There’s a reason serverless services have a higher line item cost: You’re paying someone, somewhere, to run your infrastructure. The cloud provider is your platform team.
Running virtual machines and operating Kubernetes clusters have costs beyond the line item cost that a cloud provider charges. As Werner Vogels so perfectly described in the frugal architect cost and sustainability are important considerations for building modern systems. I don’t know Werner personally, but I’m pretty sure he isn’t just referring to the line item cost on your AWS bill.
That isn’t me shitting on Kubernetes; it has a place in the world. But the vast majority of systems don’t need Kubernetes.

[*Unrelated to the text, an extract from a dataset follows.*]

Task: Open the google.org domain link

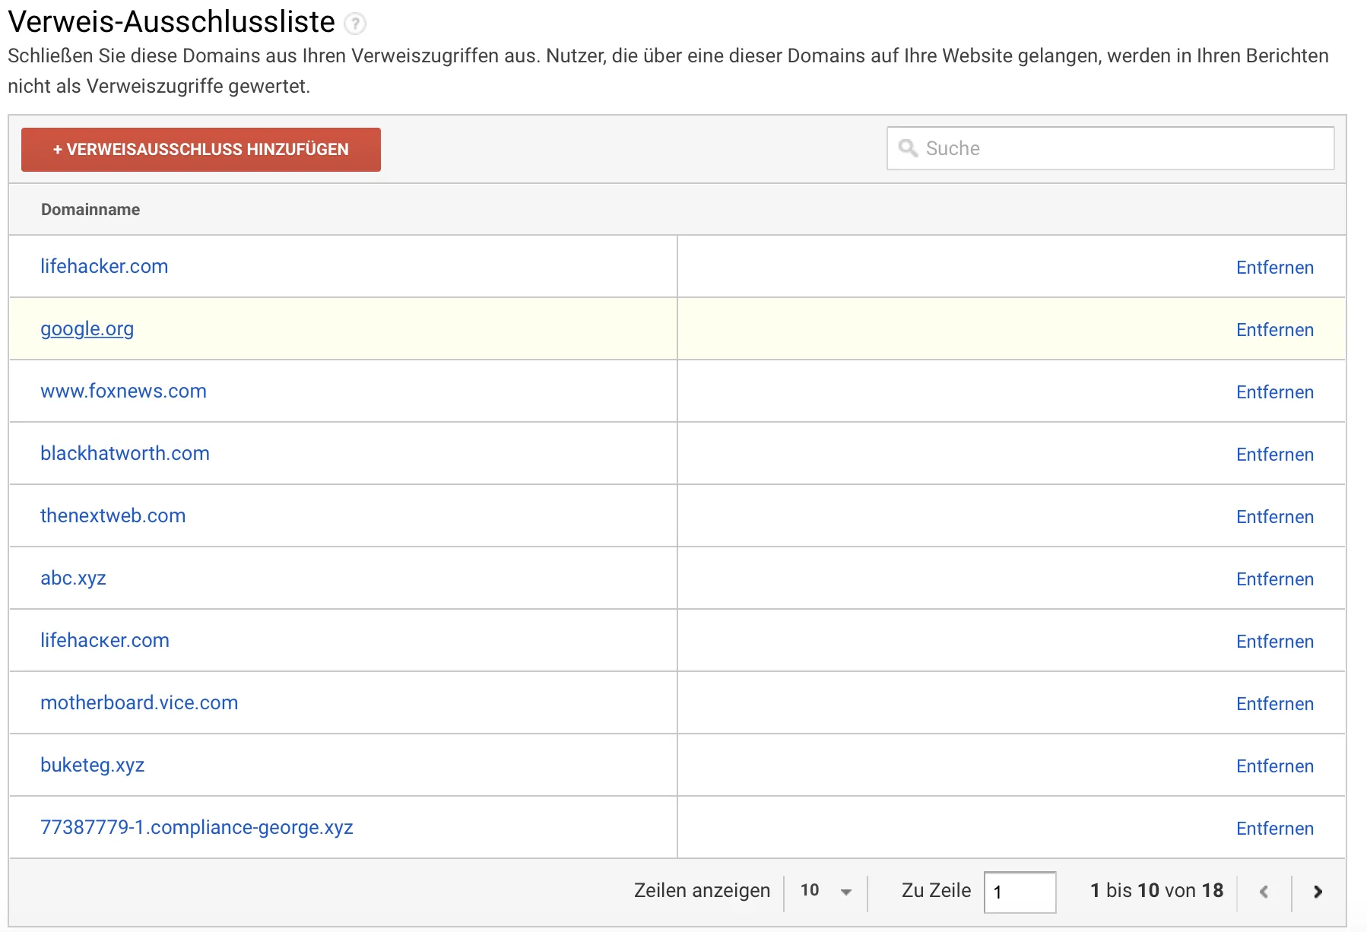Action: coord(87,329)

Back when I worked at AWS, there was an interesting heuristic that I heard internally. Which was
Kubernetes is useful if your ability to scale infrastructure dynamically is a differentiator for you business
Going back to the app you’re building, the algorithm component has specific infrastructure requirements, and that infrastructure needs to dynamically scale up and down based on load. It feels like a good fit for Kubernetes.

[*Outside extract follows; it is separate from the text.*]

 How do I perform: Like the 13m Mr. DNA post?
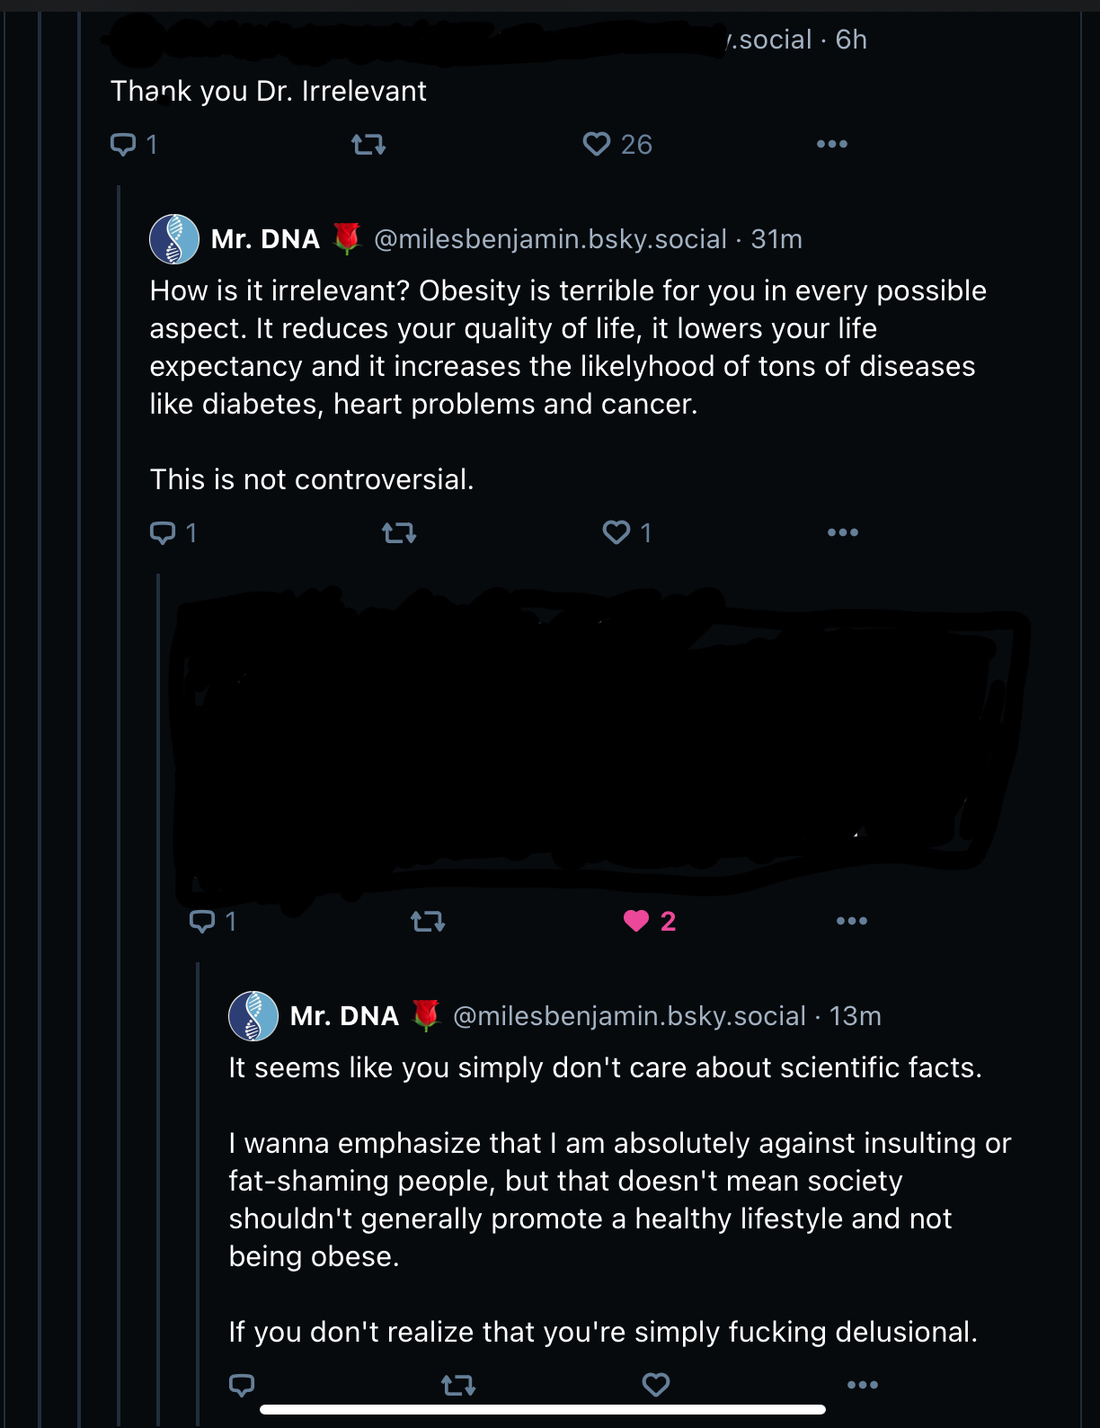[656, 1385]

Does that necessarily mean your entire organisation needs to adopt Kubernetes? I’m not so sure. Could the web component run somewhere with lower operational overhead? Something like Lambda? somewhere where you can deploy the app and not worry about it until you need to make a change to it. Definitely.
The counterargument is that once you’ve put time and effort into building a container platform, surely you might as well mandate that all teams use it.
It’s a convincing argument. It’s a good argument. One I’m not sure I have a good argument against.
My only critique of that approach is that it has introduced a single point of failure and a bottleneck into your system.
The single point of failure is the cluster itself. You’re now running multiple (potentially critical systems) on top of a piece of infrastructure that relies on a single team (the platform team) patching and upgrading it every 6 months and in a way that ensures reliability.
That’s entirely possible, of course. But it feels like we are returning to a world where Dev & Ops are split.
One of the core principles of DevOps is “you build it, you run it.” Now, you build it, and someone else (a platform team) runs it. You might be on-call, and you might build observability and alerts. But fundamentally, someone else is running the underlying infrastructure.
This brings me back to the idea of a compute spectrum. In my opinion, a good architect provides guardrails, not mandates.
A guardrail could be your service has to communicate over well-defined APIs.
A guardrail could be that your applications must be packaged as containers and be stateless.
Empower teams to make decisions that suit the specifics of their workloads. Because, at the end of the day, those teams know their workloads the best.